- [Task objective] Starting from the line that contains "Viewport: 717px width, 439px height.", output every remaining line of the records below exactly as it appears, that line and the last one included.

- [Record excerpts]
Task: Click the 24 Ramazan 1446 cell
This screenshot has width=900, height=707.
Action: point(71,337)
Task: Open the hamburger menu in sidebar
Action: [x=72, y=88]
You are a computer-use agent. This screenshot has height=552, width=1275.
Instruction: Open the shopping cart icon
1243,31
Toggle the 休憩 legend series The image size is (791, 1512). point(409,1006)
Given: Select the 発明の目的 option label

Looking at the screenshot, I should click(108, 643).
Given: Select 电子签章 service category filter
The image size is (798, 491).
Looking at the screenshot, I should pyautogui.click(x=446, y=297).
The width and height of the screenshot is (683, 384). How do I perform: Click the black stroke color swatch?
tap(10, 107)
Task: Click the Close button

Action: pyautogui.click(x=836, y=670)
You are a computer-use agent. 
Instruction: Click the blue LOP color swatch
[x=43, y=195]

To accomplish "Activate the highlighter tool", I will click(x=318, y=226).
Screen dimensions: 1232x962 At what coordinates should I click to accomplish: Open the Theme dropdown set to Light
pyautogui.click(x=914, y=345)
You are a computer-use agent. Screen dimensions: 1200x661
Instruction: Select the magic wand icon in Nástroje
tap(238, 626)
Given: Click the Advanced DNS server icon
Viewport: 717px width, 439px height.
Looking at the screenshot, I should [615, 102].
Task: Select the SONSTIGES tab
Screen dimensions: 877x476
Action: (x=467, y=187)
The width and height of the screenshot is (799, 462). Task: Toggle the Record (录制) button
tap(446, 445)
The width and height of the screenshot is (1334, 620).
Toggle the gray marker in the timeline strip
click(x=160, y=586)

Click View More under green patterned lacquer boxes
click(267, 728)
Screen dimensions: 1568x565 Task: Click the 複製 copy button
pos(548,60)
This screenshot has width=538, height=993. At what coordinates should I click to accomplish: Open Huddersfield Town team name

- [Answer space]
Viewport: 717px width, 439px height.
Looking at the screenshot, I should [615, 102].
Task: Select the SONSTIGES tab
Screen dimensions: 877x476
Action: (x=467, y=187)
The width and height of the screenshot is (799, 462). Task: Toggle the Record (录制) button
tap(446, 445)
The width and height of the screenshot is (1334, 620).
Toggle the gray marker in the timeline strip
click(x=160, y=586)

Click View More under green patterned lacquer boxes
click(267, 728)
Screen dimensions: 1568x565 Task: Click the 複製 copy button
pos(548,60)
This screenshot has width=538, height=993. At what coordinates should I click to accomplish: Open Huddersfield Town team name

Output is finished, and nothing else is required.